Written instruction =>
Answer these questions from the text on Ofgem rates and degression caps.
1. By what percentage have the rates from 1 April 2016 been reduced?
2. According to the BHA, how much of the 1.1MW capacity is currently available this quarter in the sub-100kW FiT band for hydro?
3. What will a scheme suffer if its owner waits until April, when new capacity is available?

Supplied text =>
Ofgem have published the new rates from 1 April 2016 here. Although one pre-accrediation application (17 March) was withdrawn before 31 March 2016 bringing the 0-100kW deployment below the degression cap, the rates have nonetheless been reduced by 10%. The latest degression caps report is available here
The latest position on degression caps (i.e. whether and by how much they have been breached) is usually available on the Ofgem website here but the website is down at the time of writing.
The BHA have pointed out that there is currently only 24kW of the 1.1MW capacity available for this quarter in the sub-100kW FiT band for hydro. If the maximum band capacity of 1.1MW is reached before the end of March, then a 10% contingent degression would be triggered which would lower the FiT rate for any future new schemes. If you attempt to pre-accredit a scheme which is greater than the remaining capacity you will both trigger the degression and suffer the 10% reduction for your scheme. If you wait until April when new capacity is available you will only suffer a very small default degression. (Figures below based on Ofgem reports published 8 January 2016 for schemes which have completed accreditation. (errors in 2010/11 figures in original post)

Supplied material =>
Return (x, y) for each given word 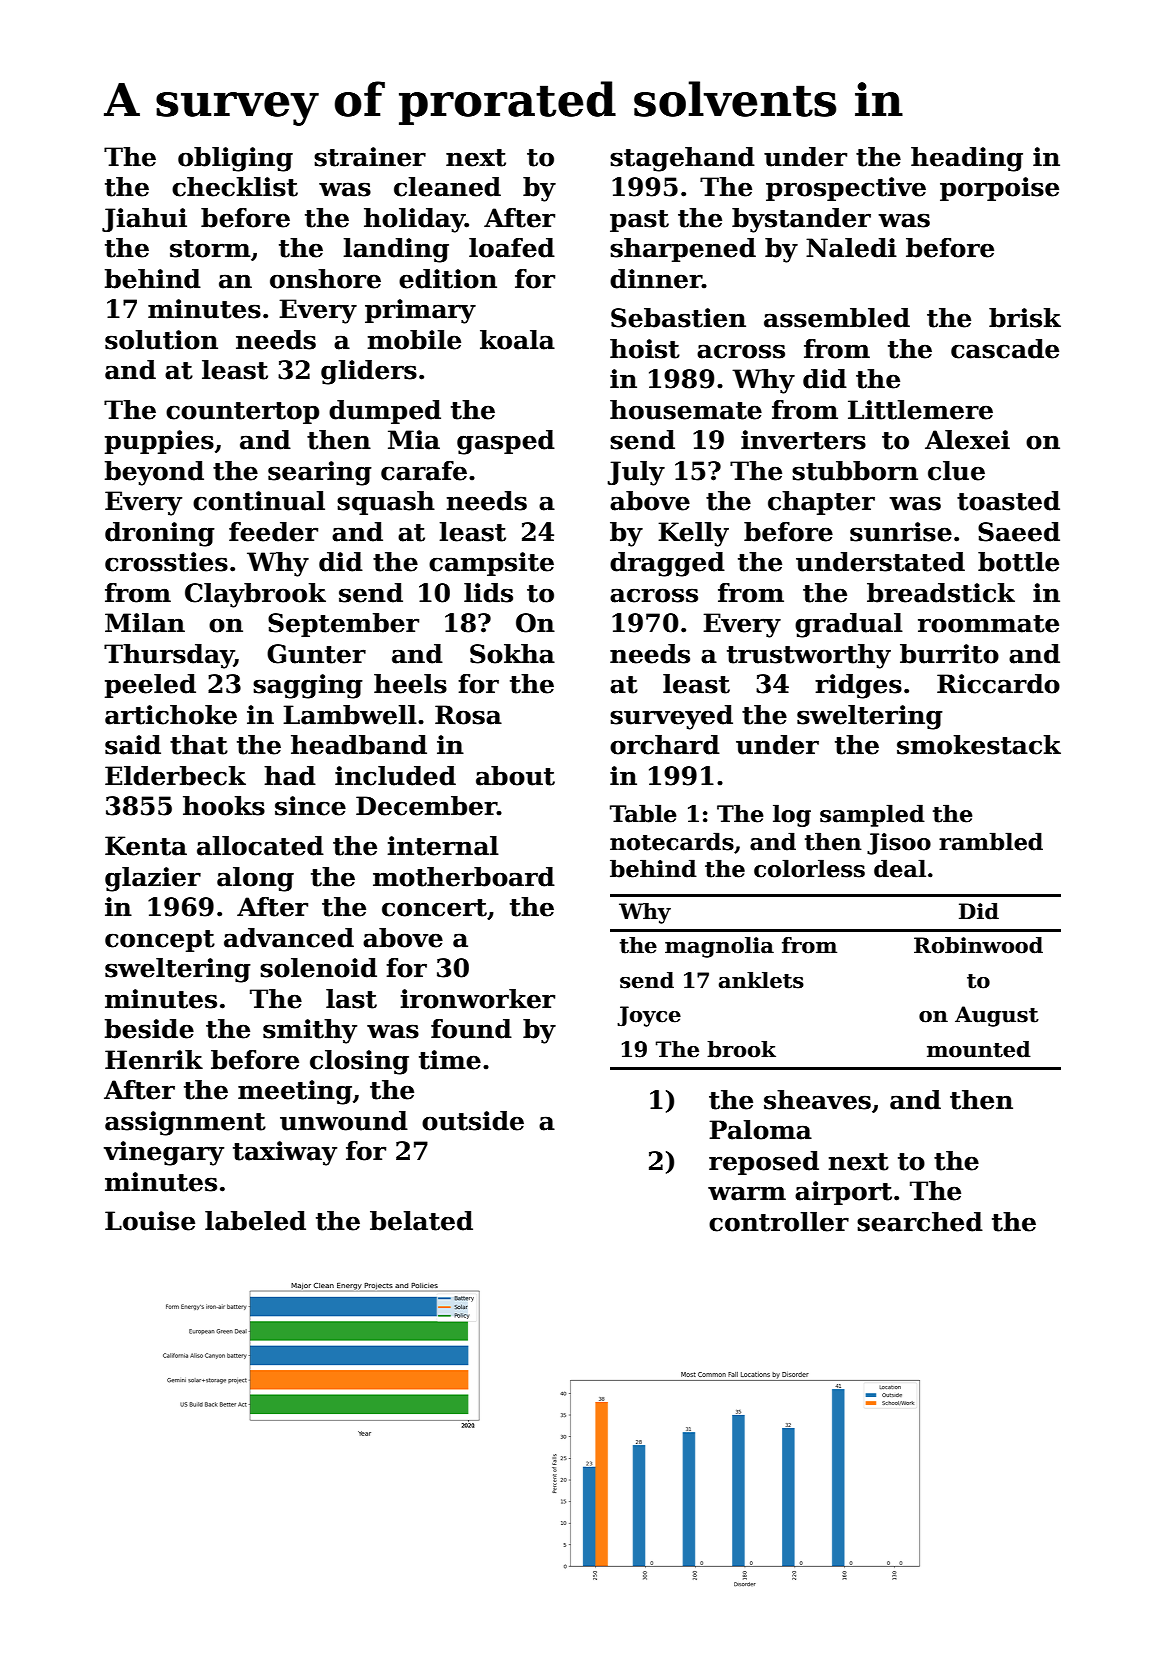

Solution for this exercise =>
1. 10%
2. 24kW
3. Only a very small default degression